Occasionally people around town ask me “what have you been up to for the last year?” (Actually it has been a year and a half since retirement.)
I’ve been chiefly occupied with two things: serving as a part-time chaplain at Natividad Medical Center in Salinas and participating on a study committee of our San Benito County Free Library which is slowly gearing up for action.
Let’s talk library.
Of all our surrounding counties, San Benito sadly has the smallest, poorest system. Want proof? Check out Gilroy’s beautiful new, huge library or the expanded and remodeled Cesar Chavez Library in Salinas or the downtown Santa Cruz library. Salinas is more than three times Hollister’s size and has three, big city libraries, but Monterey County has 17 branches – San Benito only one (San Juan Bautista has its own, independent, tiny library).
Salinas city libraries operate by receiving 40% of a recently passed ½% sales tax (the rest is for Parks and Recreation.). This gives Salinas City libraries $4.2 million each year. This is about ½ their budget. The other half is chiefly from grants.
San Benito County library operates on $15,000 per year given by the city of Hollister-unchanged for many years- and an annual County general fund allocation of $440,000. With this small amount our library does a valiant job of providing five employees who serve an annual checkout circulation of 137,000, with 130,000 library visitors annually. Also, our county has about 54,000 residents and of those residents about 30,000 have a library card including 9,700 children 14 and under. Fifty people each day use the few computers available.
In addition our library provides many services: adult literacy programs, wi-fi throughout the building, special book collections on California and American Indians, a public copy machine, a Bookmobile and mobile learning center for rural areas, reading programs for youngsters, passport arrangements and much more. However, because of lack of funds, the library can open only four days a week and desperately needs an IT employee. Also, a serious gap exists because of the few computers available.

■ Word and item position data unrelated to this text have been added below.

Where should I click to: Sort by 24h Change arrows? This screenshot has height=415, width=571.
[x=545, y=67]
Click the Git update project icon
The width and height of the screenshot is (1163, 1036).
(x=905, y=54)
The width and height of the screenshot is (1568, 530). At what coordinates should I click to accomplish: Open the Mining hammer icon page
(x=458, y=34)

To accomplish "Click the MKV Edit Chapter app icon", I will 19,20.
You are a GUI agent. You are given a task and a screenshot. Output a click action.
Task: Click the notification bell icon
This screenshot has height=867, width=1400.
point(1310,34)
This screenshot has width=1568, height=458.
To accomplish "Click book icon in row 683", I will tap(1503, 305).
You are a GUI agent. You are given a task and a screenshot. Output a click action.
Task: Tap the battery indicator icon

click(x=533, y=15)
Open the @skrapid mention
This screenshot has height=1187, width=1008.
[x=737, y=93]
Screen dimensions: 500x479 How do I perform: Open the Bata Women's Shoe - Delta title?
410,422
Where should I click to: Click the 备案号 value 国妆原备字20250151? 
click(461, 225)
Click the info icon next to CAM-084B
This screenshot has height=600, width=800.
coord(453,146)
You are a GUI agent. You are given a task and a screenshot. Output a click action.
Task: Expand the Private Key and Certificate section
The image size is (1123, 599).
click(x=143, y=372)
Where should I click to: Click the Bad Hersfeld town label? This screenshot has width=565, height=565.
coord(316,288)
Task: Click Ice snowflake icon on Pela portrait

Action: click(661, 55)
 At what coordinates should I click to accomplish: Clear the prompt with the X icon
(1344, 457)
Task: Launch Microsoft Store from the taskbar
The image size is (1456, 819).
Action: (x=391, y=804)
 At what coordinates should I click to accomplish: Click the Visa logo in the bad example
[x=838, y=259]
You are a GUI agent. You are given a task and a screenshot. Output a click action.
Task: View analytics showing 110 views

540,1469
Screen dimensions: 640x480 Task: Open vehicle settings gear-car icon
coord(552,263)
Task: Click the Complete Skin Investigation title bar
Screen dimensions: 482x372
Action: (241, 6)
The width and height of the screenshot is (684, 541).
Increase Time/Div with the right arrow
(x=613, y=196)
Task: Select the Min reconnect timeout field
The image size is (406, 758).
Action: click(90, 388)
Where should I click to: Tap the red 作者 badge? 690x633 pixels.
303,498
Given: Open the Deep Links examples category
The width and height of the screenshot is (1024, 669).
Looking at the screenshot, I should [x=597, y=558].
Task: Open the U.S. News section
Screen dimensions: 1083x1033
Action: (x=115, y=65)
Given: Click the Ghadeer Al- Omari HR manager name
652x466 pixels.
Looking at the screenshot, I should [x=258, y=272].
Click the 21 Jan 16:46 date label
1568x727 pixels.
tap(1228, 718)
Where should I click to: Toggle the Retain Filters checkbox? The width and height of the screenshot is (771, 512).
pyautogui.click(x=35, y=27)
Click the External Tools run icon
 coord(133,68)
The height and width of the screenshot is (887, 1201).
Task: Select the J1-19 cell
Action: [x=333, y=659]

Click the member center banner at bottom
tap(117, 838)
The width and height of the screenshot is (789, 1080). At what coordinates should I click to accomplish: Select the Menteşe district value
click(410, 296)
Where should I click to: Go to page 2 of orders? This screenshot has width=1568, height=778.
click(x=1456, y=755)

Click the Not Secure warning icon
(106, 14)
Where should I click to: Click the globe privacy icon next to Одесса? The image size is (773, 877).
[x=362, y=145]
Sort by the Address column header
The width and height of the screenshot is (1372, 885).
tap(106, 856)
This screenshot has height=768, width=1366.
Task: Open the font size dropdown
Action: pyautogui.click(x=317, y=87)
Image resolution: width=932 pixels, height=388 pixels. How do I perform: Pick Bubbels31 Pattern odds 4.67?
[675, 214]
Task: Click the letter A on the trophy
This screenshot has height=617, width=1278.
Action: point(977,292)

We have to do something to create a library more available, more outstanding – a place we can all be proud of. Did you know that for the last 2 years no school libraries in the County have had librarians? For all practical purposes they have been closed. Our children must go to the public library but it, too, is often closed – lack of funds. The kids need to use computers but… too bad…
So, our little committee is looking at all this, studying what to do. Watch for some action within the next year. We retirees, with a little time on our hands, you see, can poke around at these things and probably ruffle a few feathers in the process.